Einde inhoudsopgave
Wet basisregistratie personen
Artikel 4.16a [Experimenteerbepaling]
Geldend
Geldend vanaf 15-05-2023
- Bronpublicatie:
05-10-2022, Stb. 2022, 392 (uitgifte: 17-10-2022, kamerstukken: 35772)
- Inwerkingtreding
15-05-2023
- Bronpublicatie inwerkingtreding:
20-04-2023, Stb. 2023, 146 (uitgifte: 28-04-2023, kamerstukken/regelingnummer: -)
- Vakgebied(en)
Privacy / Algemeen
Burgerzaken / Basisregistratie personen
1.
Bij algemene maatregel van bestuur kunnen bij wege van experiment regels worden gesteld waarmee voor de periode van ten hoogste vier jaren wordt afgeweken van bepalingen van deze wet met het oogmerk om:
- a.
de rechten van burgers uit te breiden ten aanzien van de bijhouding van of de verstrekking uit de basisregistratie;
- b.
de bijhouding van gegevens in of de verstrekking uit de basisregistratie te beperken;
- c.
de administratieve lasten voor de burger ten aanzien van diens verplichtingen onder deze wet te verlichten;
- d.
de bijhouding van gegevens over niet-ingezetenen in de basisregistratie uit te breiden;
- e.
contactgegevens of een tweede adresgegeven in de basisregistratie bij te houden; of
- f.
de ingeschrevene op het woonadres te informeren over de inschrijvingen op het betreffende adres.
2.
De bepalingen, bedoeld in het eerste lid, zijn die in hoofdstuk 1, paragraaf 4, hoofdstuk 2, afdeling 1, paragrafen 2 tot en met 6, en afdeling 2, alsmede die in hoofdstuk 3. Indien wordt afgeweken van de bij die bepalingen geboden waarborgen, wordt een gelijkwaardig alternatief opgenomen waarbij rekenschap wordt gegeven van de wijze waarop ten minste worden gewaarborgd:
- a.
de rechten, bedoeld in de artikelen 13 tot en met 17 van de verordening, van betrokkenen ten aanzien van de verwerking van hun gegevens in de basisregistratie; en
- b.
de rechten van betrokkenen onder de Algemene wet bestuursrecht ten aanzien van beslissingen als bedoeld in de artikelen 2.60, 3.18 en 3.24 van deze wet.
3.
De voordracht voor een krachtens het eerste lid vast te stellen algemene maatregel van bestuur wordt niet eerder gedaan dan vier weken nadat het ontwerp aan beide kamers der Staten-Generaal is overgelegd.
4.
Onze Minister zendt ten minste drie maanden voor het einde van de werkingsduur van een algemene maatregel van bestuur als bedoeld in het eerste lid aan de Staten-Generaal een verslag over de doeltreffendheid en de effecten van het experiment in de praktijk.
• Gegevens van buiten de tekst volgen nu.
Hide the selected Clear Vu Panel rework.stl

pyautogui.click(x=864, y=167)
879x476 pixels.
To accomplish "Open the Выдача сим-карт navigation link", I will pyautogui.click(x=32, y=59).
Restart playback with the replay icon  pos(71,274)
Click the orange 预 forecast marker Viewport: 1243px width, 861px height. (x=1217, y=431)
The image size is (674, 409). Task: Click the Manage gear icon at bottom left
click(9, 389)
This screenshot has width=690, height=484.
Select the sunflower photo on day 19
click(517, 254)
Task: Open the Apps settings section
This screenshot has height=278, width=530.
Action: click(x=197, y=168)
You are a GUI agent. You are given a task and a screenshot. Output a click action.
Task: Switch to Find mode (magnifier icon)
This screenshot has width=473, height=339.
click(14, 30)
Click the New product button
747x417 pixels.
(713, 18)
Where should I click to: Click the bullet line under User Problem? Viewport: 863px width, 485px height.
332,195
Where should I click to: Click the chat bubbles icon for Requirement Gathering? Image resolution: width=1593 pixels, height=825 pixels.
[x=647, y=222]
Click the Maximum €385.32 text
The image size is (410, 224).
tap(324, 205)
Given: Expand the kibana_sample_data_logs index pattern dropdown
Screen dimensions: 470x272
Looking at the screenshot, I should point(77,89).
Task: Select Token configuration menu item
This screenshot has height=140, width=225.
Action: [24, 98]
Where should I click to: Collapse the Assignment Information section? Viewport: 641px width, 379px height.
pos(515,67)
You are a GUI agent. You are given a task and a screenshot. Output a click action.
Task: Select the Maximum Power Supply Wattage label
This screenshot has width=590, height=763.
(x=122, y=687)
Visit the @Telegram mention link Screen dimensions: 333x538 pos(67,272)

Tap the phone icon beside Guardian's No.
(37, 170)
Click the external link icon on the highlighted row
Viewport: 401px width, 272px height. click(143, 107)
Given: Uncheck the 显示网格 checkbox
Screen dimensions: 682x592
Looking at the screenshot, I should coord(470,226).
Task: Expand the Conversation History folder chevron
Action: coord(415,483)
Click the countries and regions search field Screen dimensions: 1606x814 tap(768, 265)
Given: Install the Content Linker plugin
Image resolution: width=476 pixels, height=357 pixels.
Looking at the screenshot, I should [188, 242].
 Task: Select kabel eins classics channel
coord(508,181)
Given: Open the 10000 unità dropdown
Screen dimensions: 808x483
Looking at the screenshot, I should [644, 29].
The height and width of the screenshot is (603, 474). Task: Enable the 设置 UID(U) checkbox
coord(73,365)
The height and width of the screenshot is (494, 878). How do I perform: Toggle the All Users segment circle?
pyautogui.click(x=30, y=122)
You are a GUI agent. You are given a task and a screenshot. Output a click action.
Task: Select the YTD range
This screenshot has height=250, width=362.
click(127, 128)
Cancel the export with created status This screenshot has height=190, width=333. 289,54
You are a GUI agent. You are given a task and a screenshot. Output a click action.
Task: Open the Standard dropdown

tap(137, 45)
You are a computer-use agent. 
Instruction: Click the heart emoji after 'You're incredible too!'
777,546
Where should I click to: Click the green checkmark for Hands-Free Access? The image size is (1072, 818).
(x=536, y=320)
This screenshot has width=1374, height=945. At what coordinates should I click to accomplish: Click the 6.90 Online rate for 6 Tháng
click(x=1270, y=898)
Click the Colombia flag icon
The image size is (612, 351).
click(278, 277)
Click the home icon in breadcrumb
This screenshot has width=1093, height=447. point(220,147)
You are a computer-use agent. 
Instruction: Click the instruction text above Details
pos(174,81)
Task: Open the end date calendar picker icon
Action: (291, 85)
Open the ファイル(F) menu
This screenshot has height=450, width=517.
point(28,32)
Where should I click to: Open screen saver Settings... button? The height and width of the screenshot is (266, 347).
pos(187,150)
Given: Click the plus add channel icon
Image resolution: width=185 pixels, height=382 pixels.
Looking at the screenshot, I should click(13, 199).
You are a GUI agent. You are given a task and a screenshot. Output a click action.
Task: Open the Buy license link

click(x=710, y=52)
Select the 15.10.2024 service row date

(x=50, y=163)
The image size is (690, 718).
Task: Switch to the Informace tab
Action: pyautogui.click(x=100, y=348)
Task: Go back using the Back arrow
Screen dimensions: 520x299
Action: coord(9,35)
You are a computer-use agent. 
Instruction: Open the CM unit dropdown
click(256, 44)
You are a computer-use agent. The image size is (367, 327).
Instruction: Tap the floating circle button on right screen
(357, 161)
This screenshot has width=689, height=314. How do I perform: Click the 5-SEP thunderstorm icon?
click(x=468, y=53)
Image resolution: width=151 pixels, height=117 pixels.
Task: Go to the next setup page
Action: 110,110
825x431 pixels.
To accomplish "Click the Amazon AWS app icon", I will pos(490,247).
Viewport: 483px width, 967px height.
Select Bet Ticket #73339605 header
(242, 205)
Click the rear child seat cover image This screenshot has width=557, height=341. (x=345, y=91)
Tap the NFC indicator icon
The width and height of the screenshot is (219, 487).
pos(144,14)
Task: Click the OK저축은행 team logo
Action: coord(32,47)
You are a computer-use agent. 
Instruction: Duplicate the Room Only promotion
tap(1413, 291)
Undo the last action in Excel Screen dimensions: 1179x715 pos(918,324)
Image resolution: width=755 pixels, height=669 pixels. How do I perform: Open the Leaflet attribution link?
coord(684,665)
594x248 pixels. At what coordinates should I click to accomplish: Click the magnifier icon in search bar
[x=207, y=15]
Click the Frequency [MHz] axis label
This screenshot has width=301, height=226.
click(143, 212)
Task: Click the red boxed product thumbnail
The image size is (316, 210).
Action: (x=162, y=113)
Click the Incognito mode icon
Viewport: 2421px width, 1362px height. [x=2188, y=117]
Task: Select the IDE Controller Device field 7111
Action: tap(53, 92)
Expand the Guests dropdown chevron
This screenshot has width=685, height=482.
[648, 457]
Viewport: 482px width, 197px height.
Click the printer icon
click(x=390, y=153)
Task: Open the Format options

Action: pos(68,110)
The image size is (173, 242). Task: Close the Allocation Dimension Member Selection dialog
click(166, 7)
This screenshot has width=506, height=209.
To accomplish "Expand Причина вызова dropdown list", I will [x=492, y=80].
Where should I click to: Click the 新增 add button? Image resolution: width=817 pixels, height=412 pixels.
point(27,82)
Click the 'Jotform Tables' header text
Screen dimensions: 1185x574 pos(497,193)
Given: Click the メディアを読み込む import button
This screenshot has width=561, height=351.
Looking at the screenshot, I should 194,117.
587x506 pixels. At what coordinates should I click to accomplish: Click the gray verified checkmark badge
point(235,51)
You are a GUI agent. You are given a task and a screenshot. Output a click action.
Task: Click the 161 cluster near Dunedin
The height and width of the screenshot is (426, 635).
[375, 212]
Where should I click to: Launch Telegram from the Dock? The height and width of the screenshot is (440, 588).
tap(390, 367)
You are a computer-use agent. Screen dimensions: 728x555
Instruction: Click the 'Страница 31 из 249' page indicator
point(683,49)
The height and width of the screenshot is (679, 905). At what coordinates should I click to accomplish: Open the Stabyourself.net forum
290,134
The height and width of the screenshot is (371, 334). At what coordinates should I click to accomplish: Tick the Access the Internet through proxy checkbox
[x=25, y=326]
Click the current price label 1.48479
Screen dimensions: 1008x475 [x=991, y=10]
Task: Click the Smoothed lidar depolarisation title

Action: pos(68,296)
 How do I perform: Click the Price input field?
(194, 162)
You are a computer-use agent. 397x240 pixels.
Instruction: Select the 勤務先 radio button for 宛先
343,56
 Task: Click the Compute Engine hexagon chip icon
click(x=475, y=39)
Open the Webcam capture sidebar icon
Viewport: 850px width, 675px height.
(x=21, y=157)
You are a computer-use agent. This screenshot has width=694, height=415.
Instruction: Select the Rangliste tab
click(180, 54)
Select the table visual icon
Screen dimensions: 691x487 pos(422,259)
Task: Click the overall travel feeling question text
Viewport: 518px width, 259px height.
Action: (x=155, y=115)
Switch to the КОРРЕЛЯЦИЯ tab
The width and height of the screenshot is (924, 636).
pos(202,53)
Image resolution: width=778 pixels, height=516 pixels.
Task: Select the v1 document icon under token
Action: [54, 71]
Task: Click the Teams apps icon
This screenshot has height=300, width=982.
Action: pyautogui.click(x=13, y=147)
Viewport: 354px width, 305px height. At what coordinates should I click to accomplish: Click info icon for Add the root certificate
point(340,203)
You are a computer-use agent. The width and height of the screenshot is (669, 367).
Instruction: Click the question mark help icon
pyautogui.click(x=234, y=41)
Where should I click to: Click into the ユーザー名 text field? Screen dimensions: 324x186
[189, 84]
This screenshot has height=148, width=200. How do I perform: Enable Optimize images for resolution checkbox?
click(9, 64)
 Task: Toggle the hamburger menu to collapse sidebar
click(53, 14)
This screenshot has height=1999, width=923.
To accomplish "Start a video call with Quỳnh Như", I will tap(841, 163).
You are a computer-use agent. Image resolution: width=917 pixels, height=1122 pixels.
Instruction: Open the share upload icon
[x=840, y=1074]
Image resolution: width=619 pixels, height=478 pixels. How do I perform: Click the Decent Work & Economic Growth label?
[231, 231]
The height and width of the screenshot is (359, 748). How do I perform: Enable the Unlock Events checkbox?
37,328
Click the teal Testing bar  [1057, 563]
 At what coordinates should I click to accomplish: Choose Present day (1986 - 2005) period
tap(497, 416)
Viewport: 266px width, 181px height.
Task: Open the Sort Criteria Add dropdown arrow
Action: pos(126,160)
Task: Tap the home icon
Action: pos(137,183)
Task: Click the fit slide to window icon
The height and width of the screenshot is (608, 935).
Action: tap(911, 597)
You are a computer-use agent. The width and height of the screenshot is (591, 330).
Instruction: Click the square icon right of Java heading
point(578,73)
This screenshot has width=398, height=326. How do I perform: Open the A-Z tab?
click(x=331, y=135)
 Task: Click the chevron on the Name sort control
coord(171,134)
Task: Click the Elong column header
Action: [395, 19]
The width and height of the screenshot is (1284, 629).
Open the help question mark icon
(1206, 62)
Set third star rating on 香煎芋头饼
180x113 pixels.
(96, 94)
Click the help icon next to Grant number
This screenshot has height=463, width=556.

Uit het verslag blijkt ten minste in hoeverre het experiment heeft bijgedragen aan het betreffende oogmerk, bedoeld in het eerste lid. Artikel 1.15 is van overeenkomstige toepassing.
5.
Het vierde lid is niet van toepassing, indien voor het einde van de werkingsduur van een algemene maatregel van bestuur als bedoeld in het eerste lid een voordracht plaatsvindt van een voorstel van wet waarmee in het onderwerp van de maatregel wordt voorzien. In dat geval kan bij besluit van Onze Minister de werkingsduur, zo nodig in afwijking van de periode, genoemd in het eerste lid, aanhef, worden verlengd tot het tijdstip waarop het voorstel tot wet is verheven en de wet in werking treedt, dan wel het voorstel is verworpen of ingetrokken.
6.
Bij algemene maatregel van bestuur als bedoeld in het eerste lid:
- a.
wordt bepaald voor welke periode, bedoeld in het eerste lid, aanhef, van welke bepalingen, bedoeld in het tweede lid, eerste zin, op welke wijze en door welke instanties wordt afgeweken; en
- b.
worden nadere regels gesteld over de wijze waarop en de criteria aan de hand waarvan de doeltreffendheid en de effecten van het experiment worden bepaald.